━━━ EXTRACTED ENTRIES

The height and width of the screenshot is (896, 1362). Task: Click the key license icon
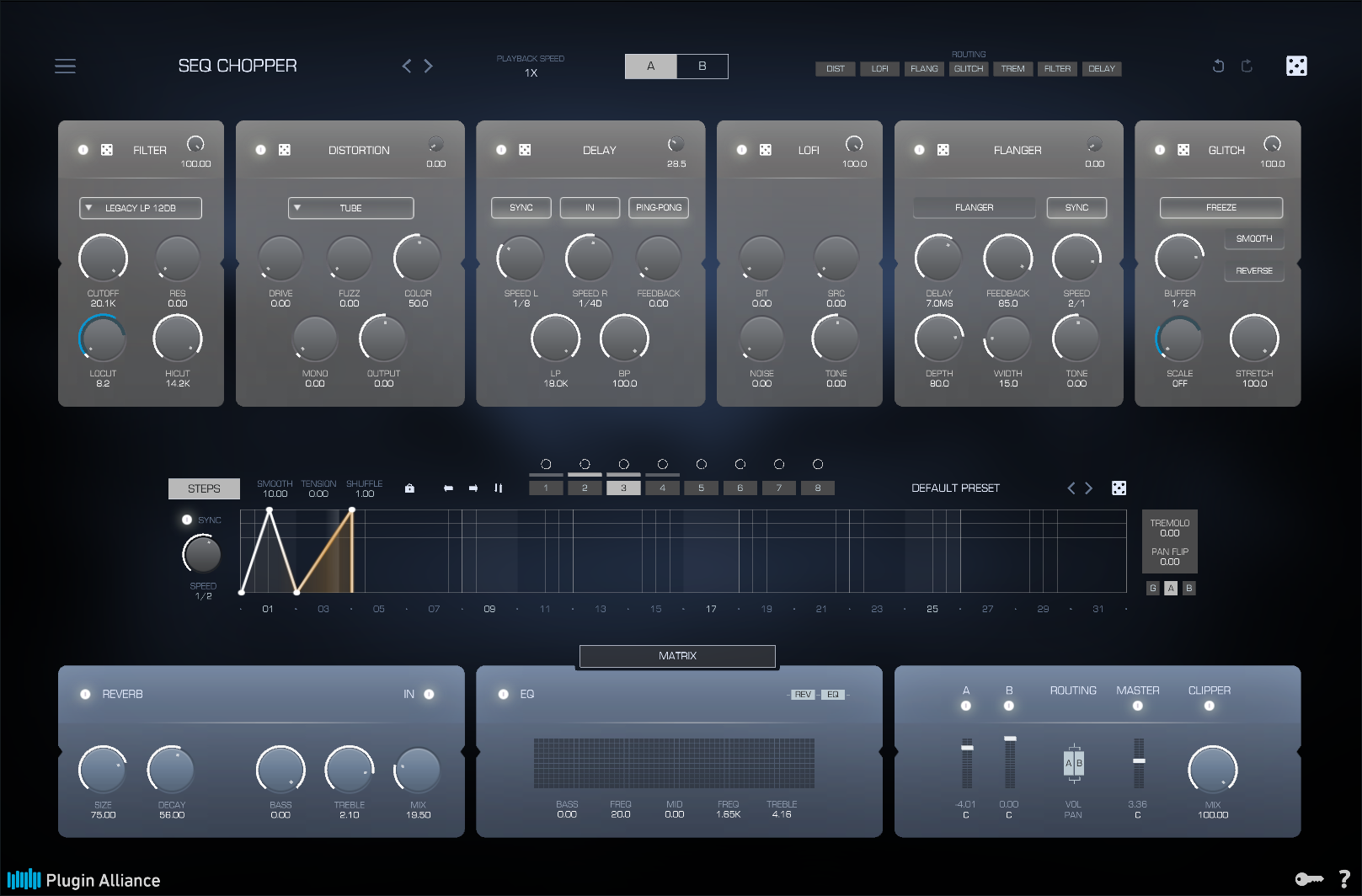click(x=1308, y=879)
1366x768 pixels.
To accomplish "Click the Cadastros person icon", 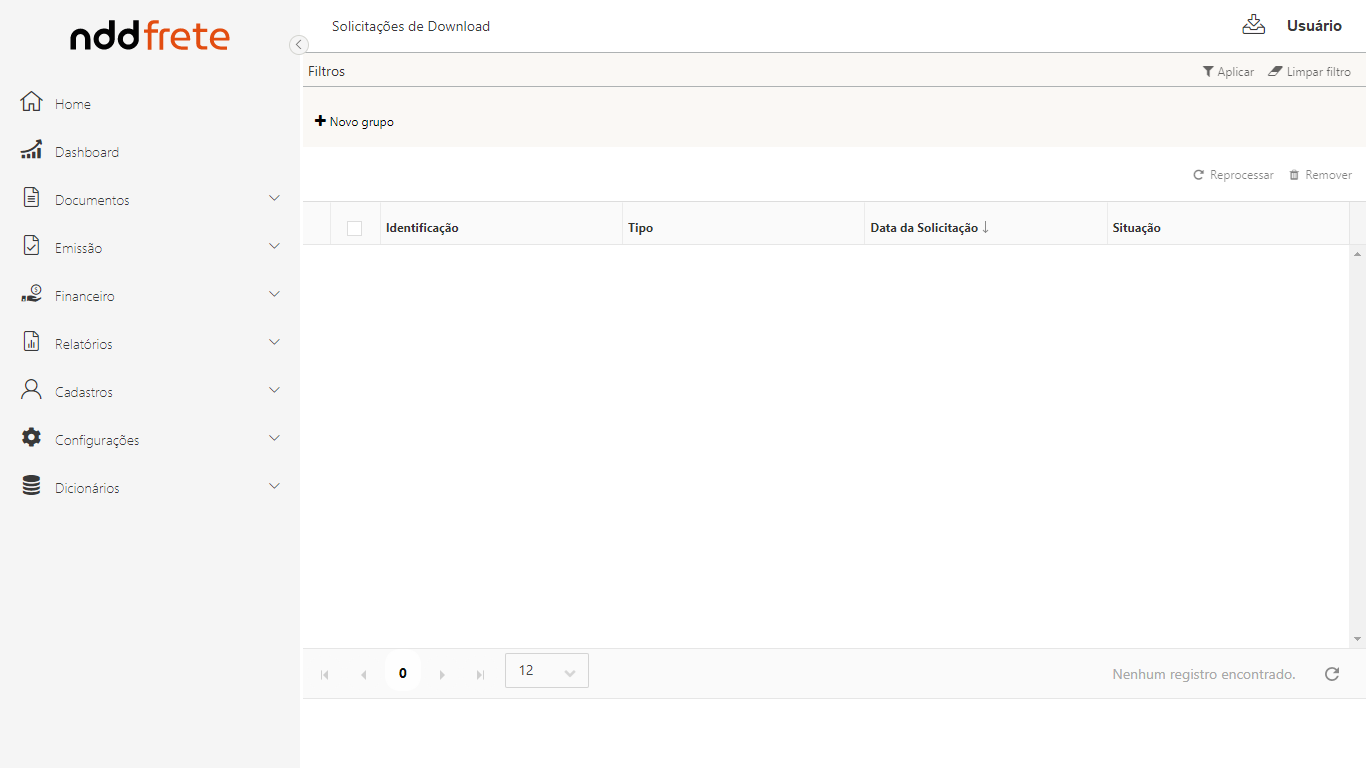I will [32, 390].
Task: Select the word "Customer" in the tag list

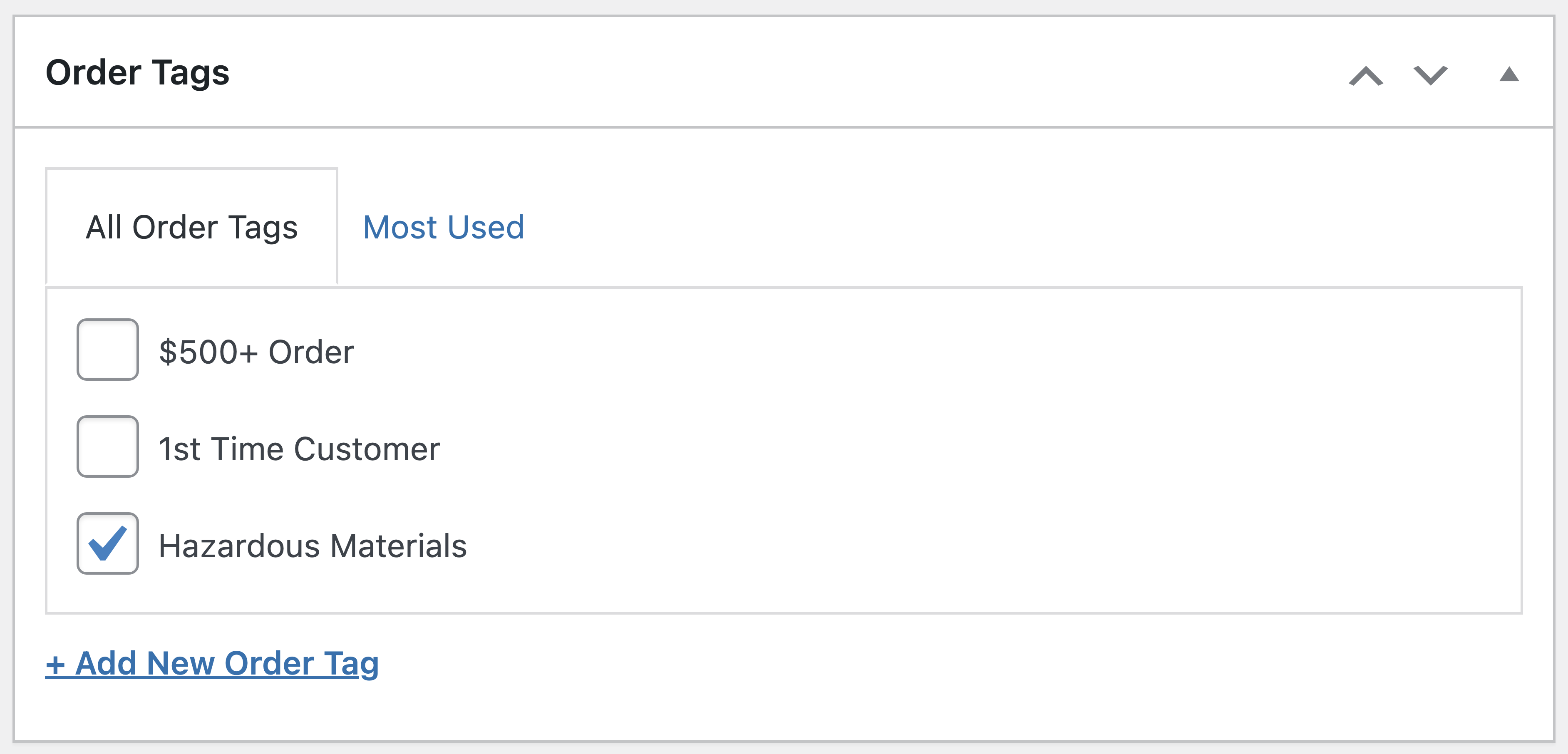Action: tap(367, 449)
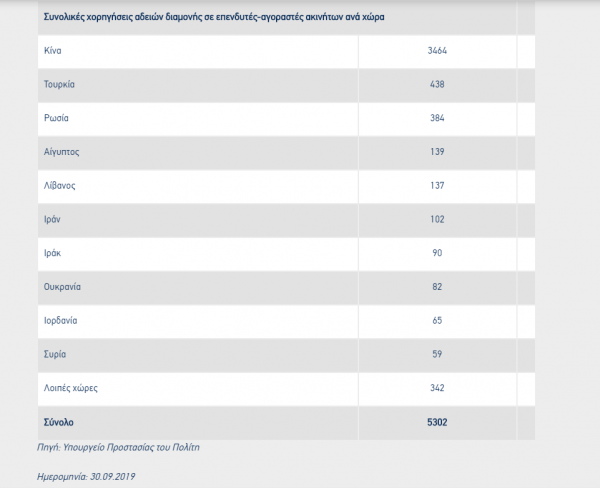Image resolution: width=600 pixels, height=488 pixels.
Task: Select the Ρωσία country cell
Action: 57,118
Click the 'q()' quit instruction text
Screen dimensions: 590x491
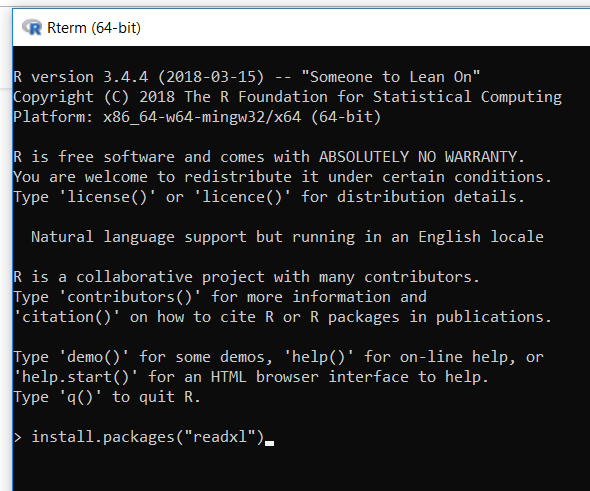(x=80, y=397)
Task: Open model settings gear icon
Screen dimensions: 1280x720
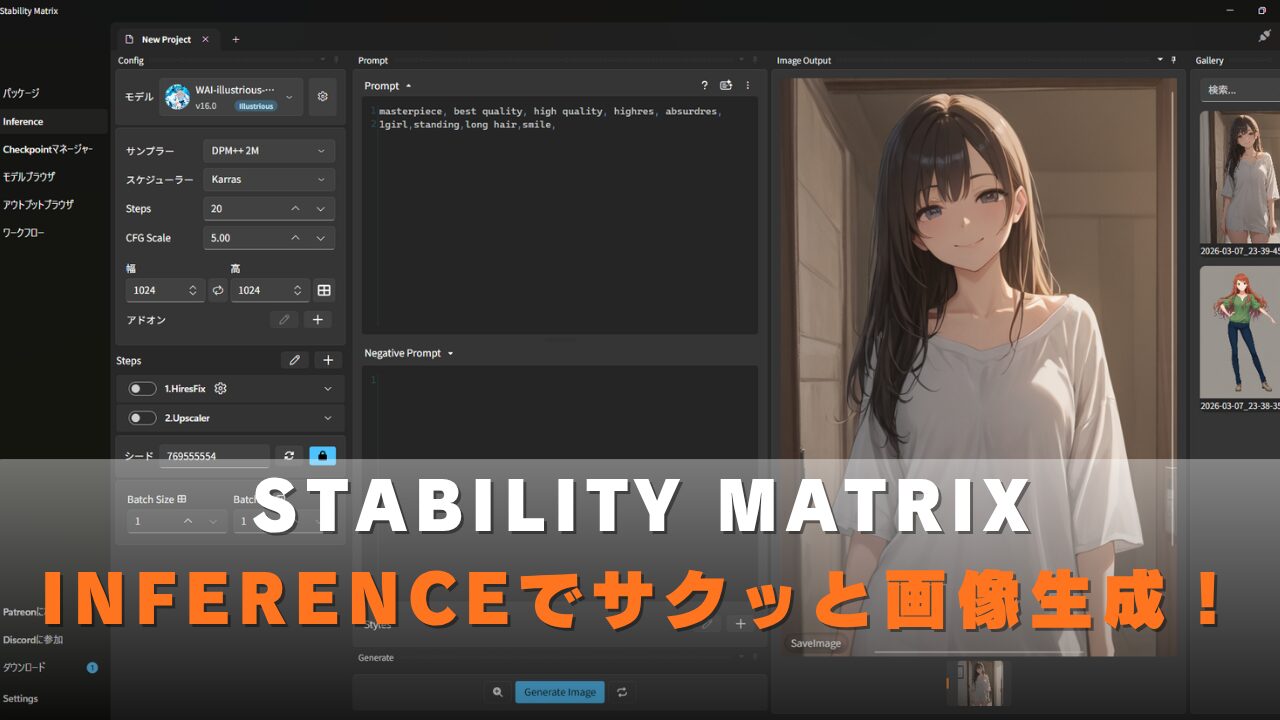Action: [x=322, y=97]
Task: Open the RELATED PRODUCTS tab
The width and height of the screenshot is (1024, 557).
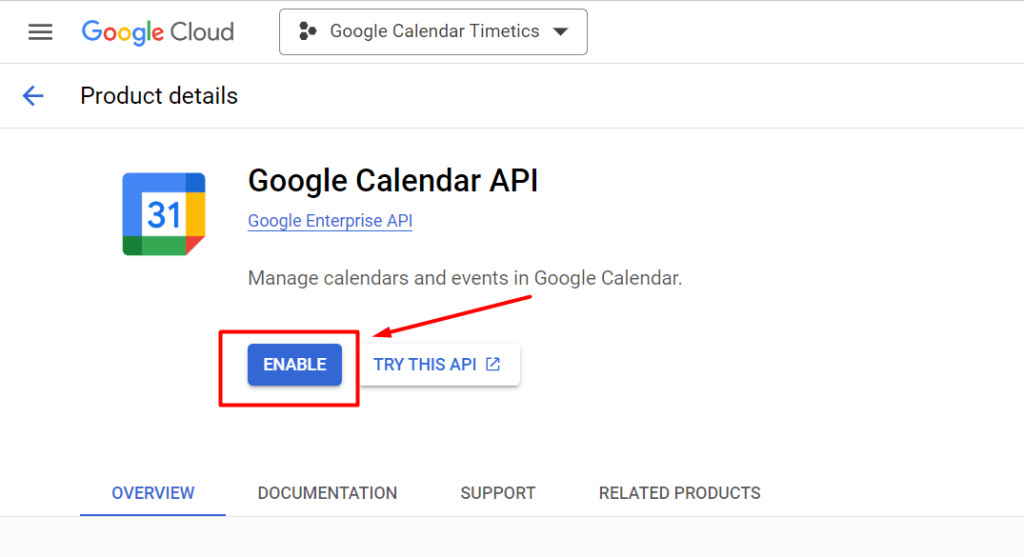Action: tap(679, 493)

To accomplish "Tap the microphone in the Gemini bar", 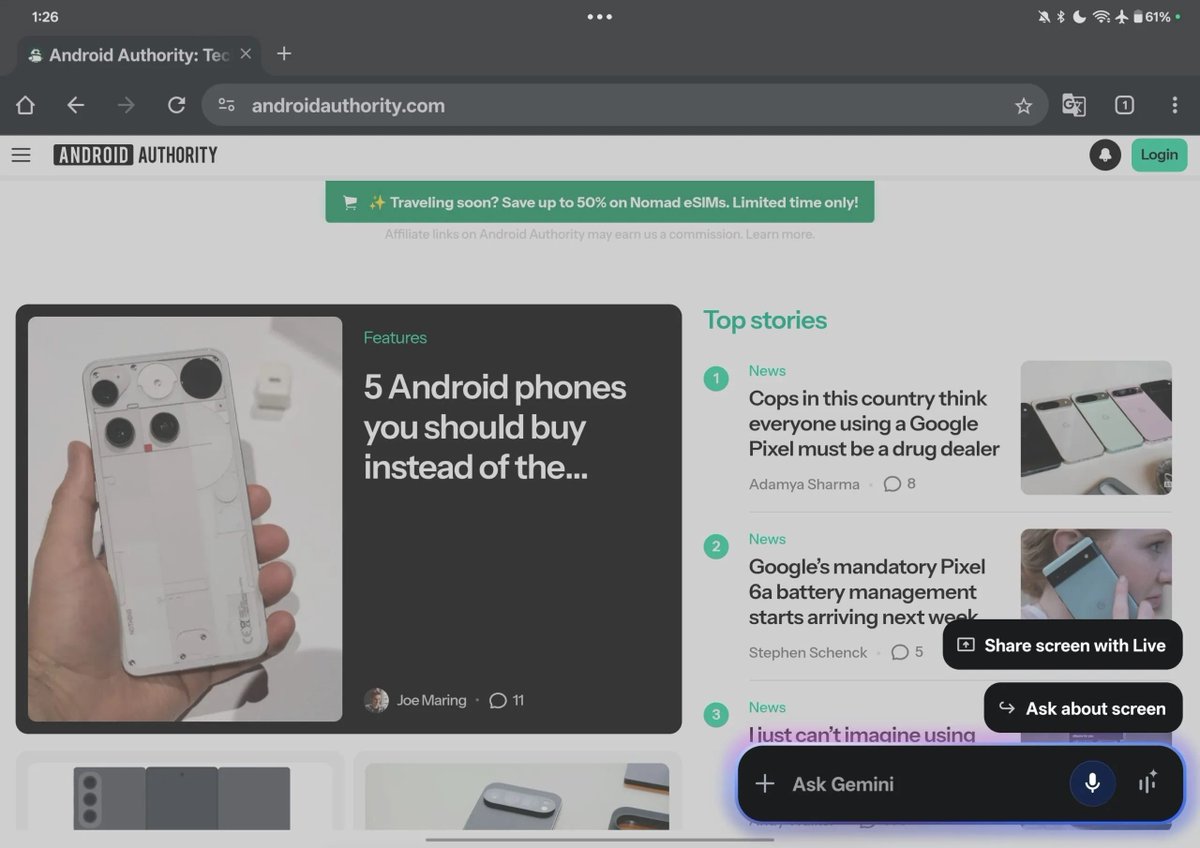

━━━━━━

## [WORK INSTRUCTION]
Go line by line through the listing and count every line that includes the word "Open". Only the total is needed.

## [FINISHED EXERCISE]
2